Backpackers trekked through the country's most challenging terrain into the 1980s and ’90s, and as their ranks grew they resolved to “leave no trace” in the process, establishing the seven principles of wilderness ethics. But some could only “rough it” for so long. With full-time jobs and kids of their own, they got right back to the convenient auto campgrounds where they vacationed as kids.

Camping on the Missouri River, 1997

Jean-Erick PASQUIER/Gamma-Rapho/Getty Images

What We Don’t See...

Outerwear companies like Patagonia and the North Face began using lightweight, warm, and breathable synthetic materials like fleece and Gore-Tex in their garments, making the camping experience decidedly comfier and less soggy. The styles that proved so useful on the trail on the campground crossed over into the mainstream. North Face’s zip-up fleeces were so ubiquitous on northeastern college campuses you’d think they passed them out at the registrar, and New York rappers with puffers and parkas on their backs like Biggie, Big L, and Method Man, soon had seemingly every teen in America wrapped in soft, warm down.

Here We Are

Camping was born out of an urge to trade in the comforts and trappings of modern society for true freedom. But freedom is a vague concept — just try explaining it to a kid who doesn’t want to go to school. Long work and school days don’t feel like freedom. Our parks and our campgrounds were the great consolation prize, though. On summer vacations or post-retirement — after we’ve already paid our dues — we can head to the forest, set up camp, and pretend we don’t answer to anyone.

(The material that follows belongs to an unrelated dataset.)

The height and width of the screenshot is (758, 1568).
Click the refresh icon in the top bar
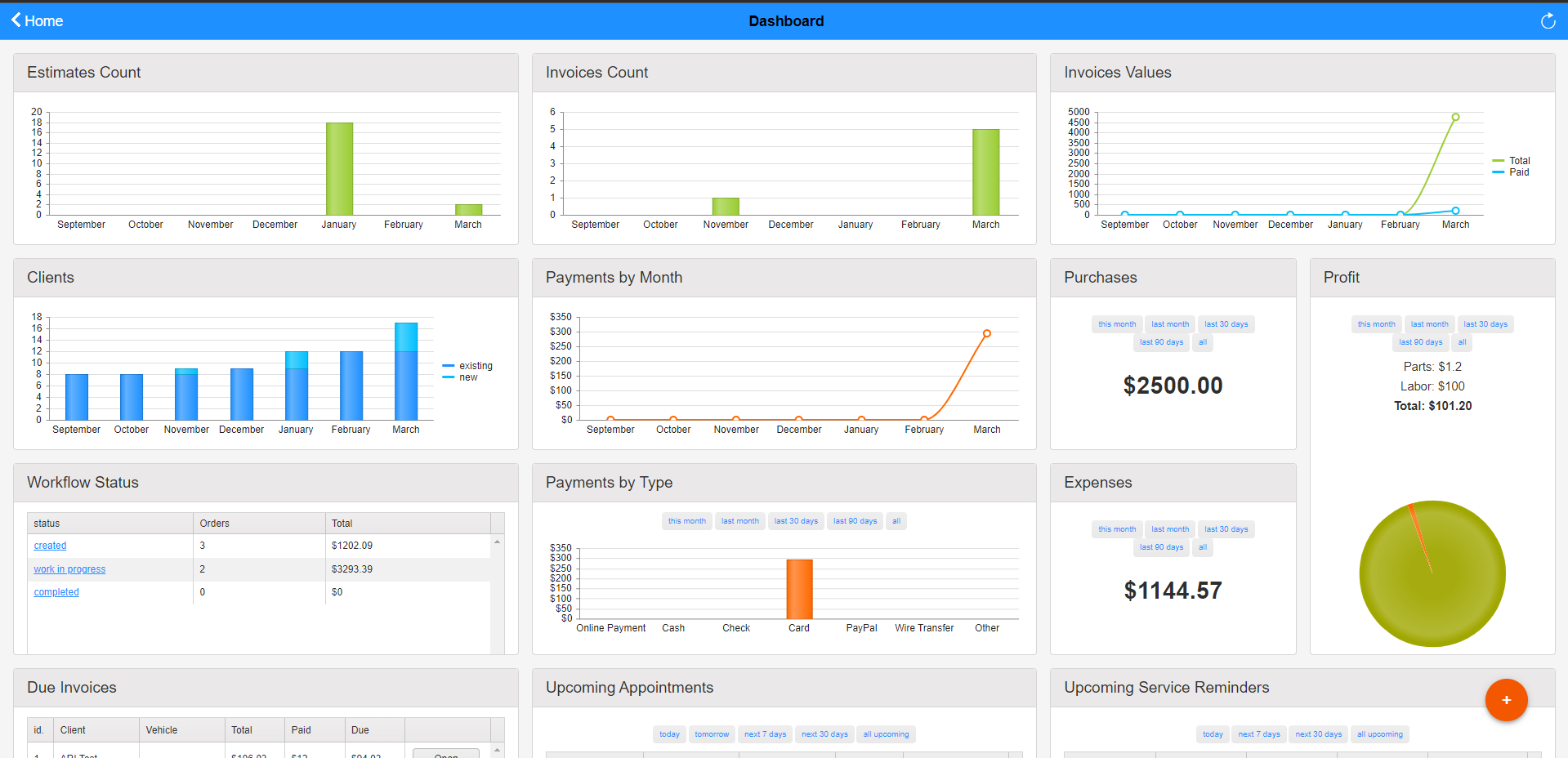click(x=1548, y=21)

A new generation of campers have extended the dream, by seemingly living on the road full-time in renovated retro motorhomes and vans. Enter #vanlife in the Instagram search bar and you’ll find hundreds of pictures of attractive young couples parked by the Grand Canyon, or with their feet dangling out the back of a Westfalia parked at a beachside California campsite. It’s not always clear how they fund the lifestyle, but some do make enough through various social media and online streams to keep going on their own. The pictures are meant to sell a fantasy, but monitoring followers and algorithms every day while living full-time within 50 square feet might not feel as good as it looks. Most people still camp the old-fashioned way, on a part-time schedule.

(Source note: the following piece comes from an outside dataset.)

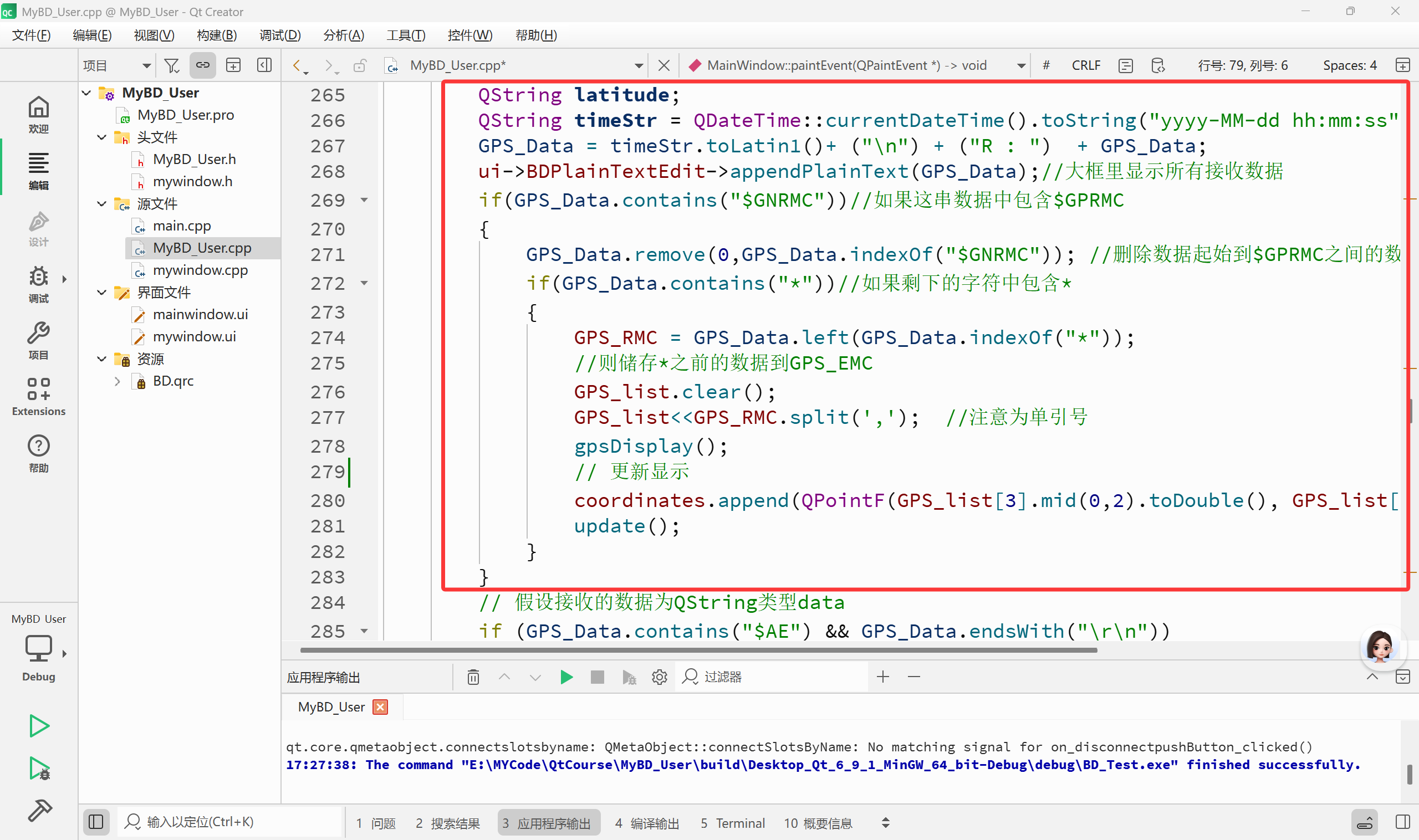
Task: Expand the BD.qrc resource node
Action: pos(117,381)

Outdoor Afro volunteer leaders and community participants on a morning hike of bonding and Black joy at Houghton's Pond in Massachusetts.

Photo by Maaike Bernstrom. Courtesy of Outdoor Afro and partner Stanley.

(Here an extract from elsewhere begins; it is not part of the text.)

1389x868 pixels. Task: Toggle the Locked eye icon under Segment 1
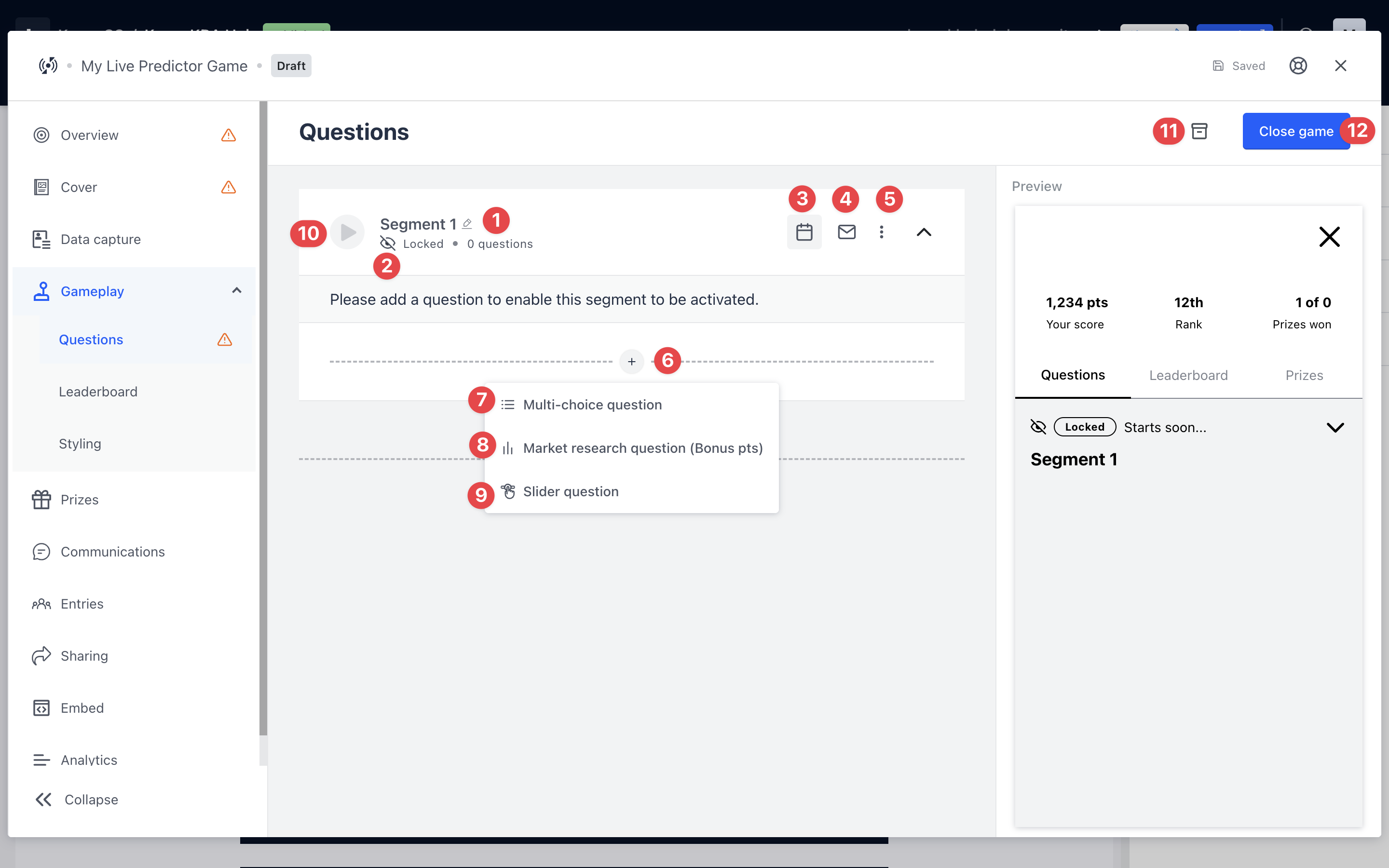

There was a dramatic surge in camping during early COVID, when getting on a plane wasn’t an option. Furthermore, Black people and people of color, who have been historically excluded from all parts of America’s promise of freedom, are making their way to campgrounds.

As recently as 2012, 88% of campers were Caucasian. In 2021, 54% of the 10 million first-time campers were non-white, according to KOA, the leading campground association in North America. Organizations like Outdoor Afro, Black Folks Camp Too, Melanin Basecamp, Melanated Campout, and Outdoor Promise, all organized camping trips and trained Black people and other people of color in outdoor skills, leadership, and stewardship.

The history of camping in America is full of contradictions: the rejection of industry and modernization, while participating in both all week long; how we “escape” to the wilderness, only to quickly set up all of the controls and comforts of the home we left behind; how we’re drawn to the romance of nature, only to trample over it en masse; and the way we promised everlasting access to the land as an American privilege, while chasing out or forbidding America’s original land stewards. That not all Americans have felt safe in the outdoors is the greatest contradiction of all. If we can clear that one up, and we’re on our way, we can start enjoying the rest of it, all together.